[Start]

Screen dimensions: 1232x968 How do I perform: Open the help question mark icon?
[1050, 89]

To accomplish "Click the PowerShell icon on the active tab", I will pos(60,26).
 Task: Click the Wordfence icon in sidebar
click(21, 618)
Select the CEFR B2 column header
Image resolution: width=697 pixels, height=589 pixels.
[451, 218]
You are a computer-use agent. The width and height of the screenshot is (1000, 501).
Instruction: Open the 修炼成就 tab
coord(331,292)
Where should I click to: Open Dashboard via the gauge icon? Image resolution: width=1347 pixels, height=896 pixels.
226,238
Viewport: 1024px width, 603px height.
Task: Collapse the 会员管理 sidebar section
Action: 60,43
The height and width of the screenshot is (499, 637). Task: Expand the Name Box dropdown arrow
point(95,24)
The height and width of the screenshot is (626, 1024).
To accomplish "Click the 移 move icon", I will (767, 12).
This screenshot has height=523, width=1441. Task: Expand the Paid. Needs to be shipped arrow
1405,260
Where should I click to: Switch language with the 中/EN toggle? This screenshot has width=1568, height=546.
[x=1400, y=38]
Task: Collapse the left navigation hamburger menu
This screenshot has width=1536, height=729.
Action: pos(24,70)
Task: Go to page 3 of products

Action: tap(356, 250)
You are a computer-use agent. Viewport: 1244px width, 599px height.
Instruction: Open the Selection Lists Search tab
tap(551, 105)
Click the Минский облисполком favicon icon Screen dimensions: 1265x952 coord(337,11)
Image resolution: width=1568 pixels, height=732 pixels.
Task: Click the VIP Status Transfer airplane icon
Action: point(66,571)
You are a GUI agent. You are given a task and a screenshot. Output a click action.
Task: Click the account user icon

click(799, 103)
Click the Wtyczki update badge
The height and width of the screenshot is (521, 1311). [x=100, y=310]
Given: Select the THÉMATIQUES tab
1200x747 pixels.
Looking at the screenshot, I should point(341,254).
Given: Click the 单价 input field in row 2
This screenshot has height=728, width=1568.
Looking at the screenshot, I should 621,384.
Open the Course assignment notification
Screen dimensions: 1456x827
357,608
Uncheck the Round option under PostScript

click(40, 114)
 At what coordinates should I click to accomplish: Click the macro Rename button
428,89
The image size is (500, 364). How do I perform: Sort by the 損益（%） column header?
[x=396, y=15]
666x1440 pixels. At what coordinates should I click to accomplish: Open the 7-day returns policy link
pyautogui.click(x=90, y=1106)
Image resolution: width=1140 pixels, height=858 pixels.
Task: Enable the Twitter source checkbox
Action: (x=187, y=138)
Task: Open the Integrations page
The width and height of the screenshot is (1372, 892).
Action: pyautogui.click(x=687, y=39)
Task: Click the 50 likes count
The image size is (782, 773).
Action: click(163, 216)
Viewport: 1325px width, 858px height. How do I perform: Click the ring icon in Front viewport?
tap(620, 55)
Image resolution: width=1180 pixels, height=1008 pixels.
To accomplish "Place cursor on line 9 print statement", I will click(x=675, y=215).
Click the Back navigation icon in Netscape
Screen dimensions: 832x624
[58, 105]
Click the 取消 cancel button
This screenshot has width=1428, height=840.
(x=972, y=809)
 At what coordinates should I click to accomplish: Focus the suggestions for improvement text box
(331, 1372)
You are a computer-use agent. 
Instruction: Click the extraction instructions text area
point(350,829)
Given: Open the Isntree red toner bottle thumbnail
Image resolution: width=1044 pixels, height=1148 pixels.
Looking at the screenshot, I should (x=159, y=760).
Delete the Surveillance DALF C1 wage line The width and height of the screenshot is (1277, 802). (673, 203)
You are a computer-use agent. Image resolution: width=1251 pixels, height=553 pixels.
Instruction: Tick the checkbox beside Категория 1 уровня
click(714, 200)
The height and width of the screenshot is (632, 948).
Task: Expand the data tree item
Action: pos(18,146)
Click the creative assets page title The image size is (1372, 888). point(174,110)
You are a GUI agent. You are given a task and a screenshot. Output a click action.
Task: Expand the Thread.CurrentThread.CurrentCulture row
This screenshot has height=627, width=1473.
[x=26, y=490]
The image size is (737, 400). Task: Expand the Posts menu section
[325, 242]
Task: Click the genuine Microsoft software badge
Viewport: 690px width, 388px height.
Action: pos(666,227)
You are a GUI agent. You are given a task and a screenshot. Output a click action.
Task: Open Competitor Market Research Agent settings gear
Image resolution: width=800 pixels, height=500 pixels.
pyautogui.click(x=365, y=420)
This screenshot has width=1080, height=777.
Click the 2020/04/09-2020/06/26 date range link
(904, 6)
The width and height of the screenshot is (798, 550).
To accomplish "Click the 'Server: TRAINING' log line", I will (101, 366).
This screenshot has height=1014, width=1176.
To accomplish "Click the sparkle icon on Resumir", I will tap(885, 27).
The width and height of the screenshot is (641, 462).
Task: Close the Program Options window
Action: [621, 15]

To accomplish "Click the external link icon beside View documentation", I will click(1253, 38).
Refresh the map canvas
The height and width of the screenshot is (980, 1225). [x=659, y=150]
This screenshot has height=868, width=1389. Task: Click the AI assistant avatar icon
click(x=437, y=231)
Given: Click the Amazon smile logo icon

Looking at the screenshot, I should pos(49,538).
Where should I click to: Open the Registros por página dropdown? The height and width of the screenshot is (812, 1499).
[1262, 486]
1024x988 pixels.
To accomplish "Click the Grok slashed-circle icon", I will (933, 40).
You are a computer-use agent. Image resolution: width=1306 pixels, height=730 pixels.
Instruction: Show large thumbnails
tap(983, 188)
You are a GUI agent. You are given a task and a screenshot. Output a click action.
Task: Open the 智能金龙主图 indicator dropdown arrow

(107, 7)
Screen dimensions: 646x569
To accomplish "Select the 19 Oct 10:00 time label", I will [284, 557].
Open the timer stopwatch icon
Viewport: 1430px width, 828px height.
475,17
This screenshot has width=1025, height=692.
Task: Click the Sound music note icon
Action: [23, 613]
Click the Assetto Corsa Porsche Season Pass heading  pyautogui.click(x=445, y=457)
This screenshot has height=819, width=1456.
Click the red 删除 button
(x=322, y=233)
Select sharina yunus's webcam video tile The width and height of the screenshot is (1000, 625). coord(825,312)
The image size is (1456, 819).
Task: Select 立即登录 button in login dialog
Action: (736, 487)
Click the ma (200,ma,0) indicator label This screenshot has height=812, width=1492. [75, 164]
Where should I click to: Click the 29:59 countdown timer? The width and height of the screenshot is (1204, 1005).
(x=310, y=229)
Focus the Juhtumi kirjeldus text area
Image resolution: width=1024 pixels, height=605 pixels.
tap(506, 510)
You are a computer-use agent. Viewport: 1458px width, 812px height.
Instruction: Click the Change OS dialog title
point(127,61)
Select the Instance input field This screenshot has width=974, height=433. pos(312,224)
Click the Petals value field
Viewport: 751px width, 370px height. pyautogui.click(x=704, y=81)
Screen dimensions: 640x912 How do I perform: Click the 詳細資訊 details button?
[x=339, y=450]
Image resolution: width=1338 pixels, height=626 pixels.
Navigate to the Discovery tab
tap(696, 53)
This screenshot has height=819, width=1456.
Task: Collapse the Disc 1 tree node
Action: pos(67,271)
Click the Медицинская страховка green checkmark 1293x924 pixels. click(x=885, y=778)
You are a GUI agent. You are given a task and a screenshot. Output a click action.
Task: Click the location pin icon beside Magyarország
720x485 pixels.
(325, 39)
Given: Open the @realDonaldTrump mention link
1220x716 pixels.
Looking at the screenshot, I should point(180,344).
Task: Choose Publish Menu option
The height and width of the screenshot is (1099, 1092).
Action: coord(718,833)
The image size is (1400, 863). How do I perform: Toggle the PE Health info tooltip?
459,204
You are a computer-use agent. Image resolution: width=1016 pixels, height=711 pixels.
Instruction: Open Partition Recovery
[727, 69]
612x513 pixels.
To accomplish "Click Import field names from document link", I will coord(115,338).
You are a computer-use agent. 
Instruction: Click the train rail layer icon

[End]

- _Task_
Can you return, unchanged, the lines above from the very first one through the line containing "coord(331,292)", including that line?

- _Correct output_
Screen dimensions: 1232x968 How do I perform: Open the help question mark icon?
[1050, 89]

To accomplish "Click the PowerShell icon on the active tab", I will pos(60,26).
 Task: Click the Wordfence icon in sidebar
click(21, 618)
Select the CEFR B2 column header
Image resolution: width=697 pixels, height=589 pixels.
[451, 218]
You are a computer-use agent. The width and height of the screenshot is (1000, 501).
Instruction: Open the 修炼成就 tab
coord(331,292)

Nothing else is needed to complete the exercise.